MANILA, Philippines - Capping a decade of directing seductive gender-driven films with warmth, insight and delicacy, Joselito “Jay” Altarejos did something beyond the box in Kasal (The Commitment), his official entry to the Directors Showcase of Cinemalaya X. It has a continuous scene of seven minutes of lovemaking.
Kasal is a mature relationship story, albeit a gay one, that shows it is like heterosexual relationship, nothing different or shameful.
From the screenplay by Zig Dulay and Jay, Kasal is a slice-of-life drama of a gay couple, filmmaker Sherwin and lawyer Paolo, as conjured in this order by Arnold Reyes and Oliver Aquino with the intimacy of shared friends and wounds. Their resolve to stay together is challenged as they attend a wedding. It is also a candid observation and absorption on how an alternative couple navigates through the different institutions in the Philippine social system.
Jay subscribes to the Foundstory Filmmaking as propagated in the Philippines by master screenwriter/script supervisor/director Armando “Bing” Lao where everything is found. As such, all of Kasal’s scenes and elements are realistic that Jay disagrees to categorize Kasal as fiction.
“With frontal nudity, Kasal’s same-gender lovemaking is a crucial scene. The film dwells on the decay of a relationship and it is imperative that a couple of three years engages in intimate moments,” Jay explained.
To test his actors’ preparedness to this explicit content, he asked prospective players to act it out during auditions. “I eliminated a lot,” shared the director with an impeccable attention to details. But this was not the reason he had several backouts.
Principal photography met major hitches. Polo Ravales and Mike Liwag pulled out for different reasons. “But, everything was for the better. Arnold is a great replacement,” Jay explained.
How did he achieve such realism? “My actors had no inhibitions and they were into their characters. I explained to them what I wanted to feel and see. I just told them how male-to-male sex is done. They had to practice, choreographing it themselves. They did the scene superbly well,” Jay explained.
Jay had to shoot the same scene five times, even requiring to reshoot not only it but also the two days that were earlier videotaped due to the change of actors.
“Its treatment is conjunct. I covered the event happening before, during and after the love scene in one long take. I need it to be that long so that it wouldn’t titillate the audience but rather take it as ordinary happening bordering on it being a boring thing,” Jay shared.
In the final cut, he did not use different takes to “perfect” the scene. “I just used one take. No cuts, no cut-aways. I used Take 2 because I demanded more as I wanted it to be realistic and they gave it,” he clarified.

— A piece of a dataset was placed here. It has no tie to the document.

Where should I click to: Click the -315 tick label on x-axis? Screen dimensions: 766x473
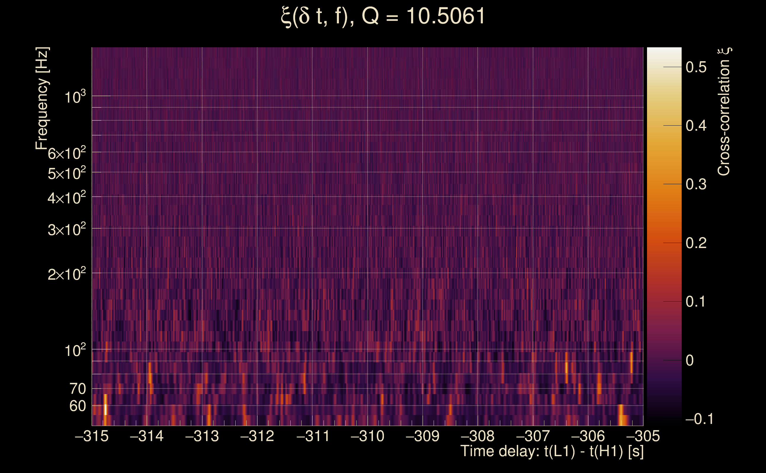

It turned so authentic that advance viewers asked if it is real or acted. “Arnold and Oliver impressed me; they did a truthful simulation,” Jay said.
Jay is used to X- and R-rated film classifications in a decade of directing full-length features from Ang Lalaki sa Parola to Unfriend. Ang Laro sa Buhay ni Juan got an X on its first review due to the sex club performance between two male characters. “But that scene was so tame compared to Kasal. The sex scene in Laro is just a performance; the one in Kasal is more realistic. Mukhang totoo talaga,” he evaluated.

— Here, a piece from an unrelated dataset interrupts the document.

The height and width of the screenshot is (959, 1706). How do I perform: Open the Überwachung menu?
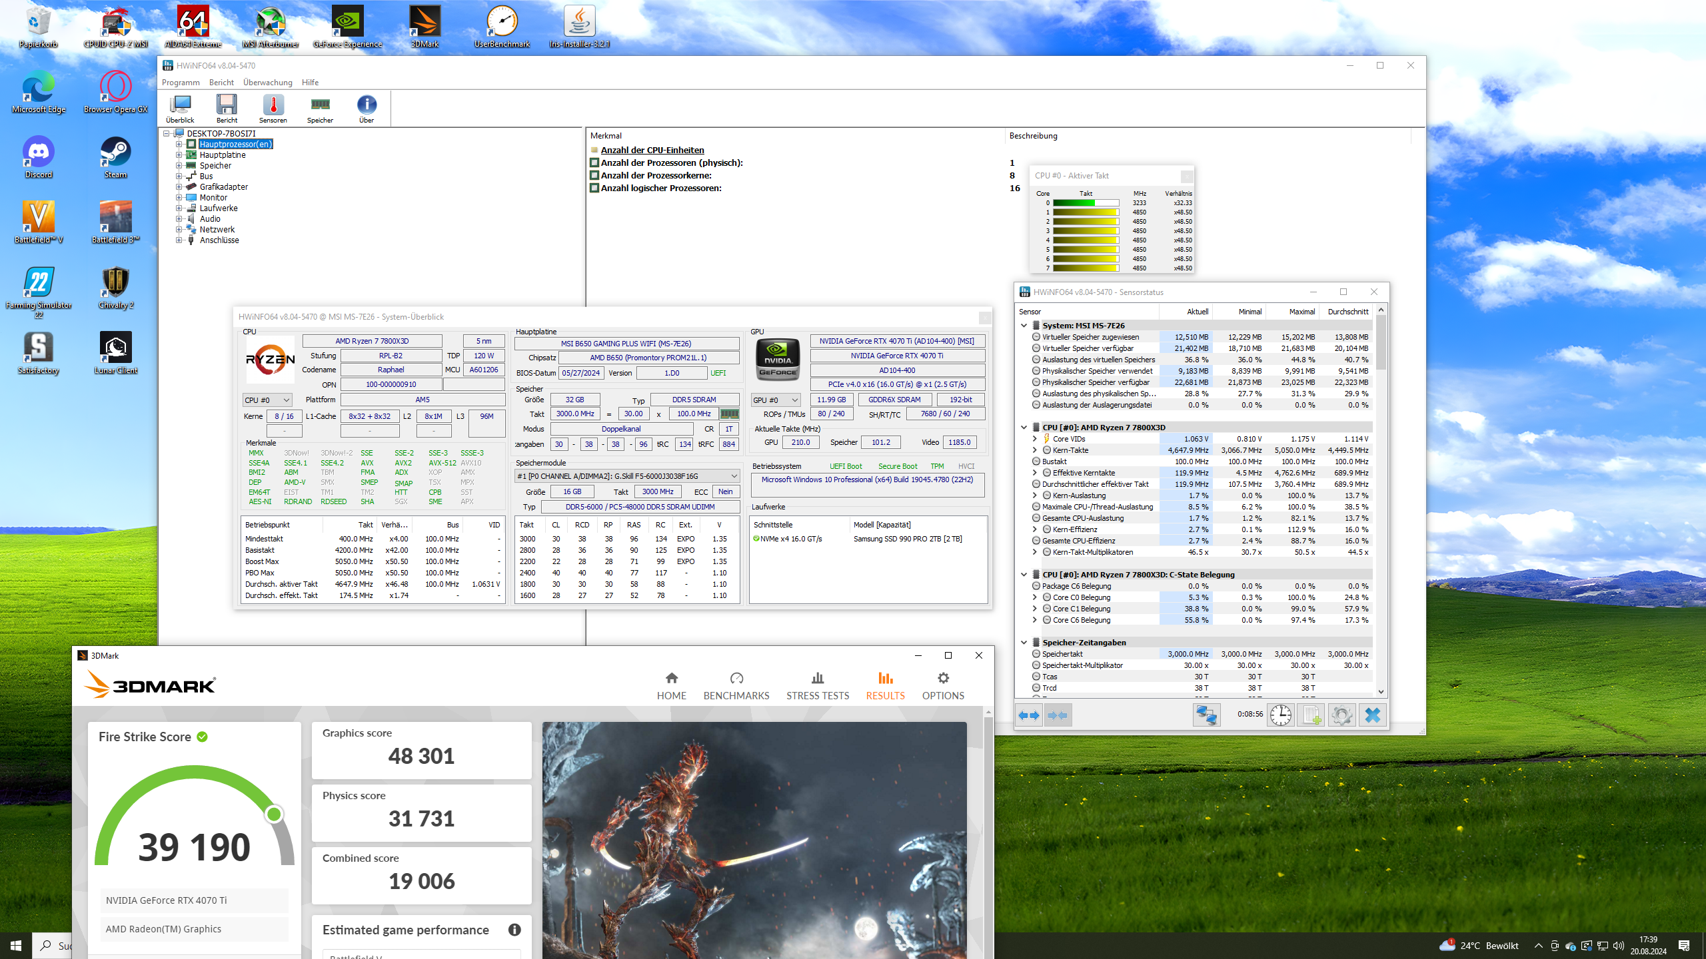pyautogui.click(x=267, y=83)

The only exemption is Pink Halo-Halo, a film about a boy with developing female tendency, the son of soldier on R&R (rest and recreation), and which Jay intended to be a film for children. “It is my only film which is not R-rated,” he said with a hint of pride.
How he went scot-free in a country where film classification is strictly implemented is open fact. Screening at the CCP is censorship-free so it did not limit his creativity and freedom of expression. But Kasal will be necessarily a different cut at the Ayala cineplexes.
Completing the cast of Kasal are Rita Avila and Maureen Mauricio with some of the country’s best indie actors: Ruby Ruiz, Rener Concepcion, Ron Cieno, Ray-an Dulay, Sue Prado, Chloe Carpio, Kimmy Maclang, Lex Bonife, Luis Ruiz, Christine Florendo and Nats Sitoy.
Almost specializing in gender films that tackle relevant gay themes and issues, Jay is the only Filipino director who has pursued this with single-minded purpose. He disagreed that such accomplishment was determined by the so-called producer’s prerogative as co-financier of several of these films.
“My growth was not ‘determined’ by it but is somehow affected by it. But, the real growth is gauged by the filmmaker himself, by me,” Jay self-assessed.
“Viewers familiar with my filmography can see my growth as a filmmaker in Kasal. I contemplated on making it as my last gay-themed film,” Jay revealed. He stressed that he plans to make films on other relevant subjects.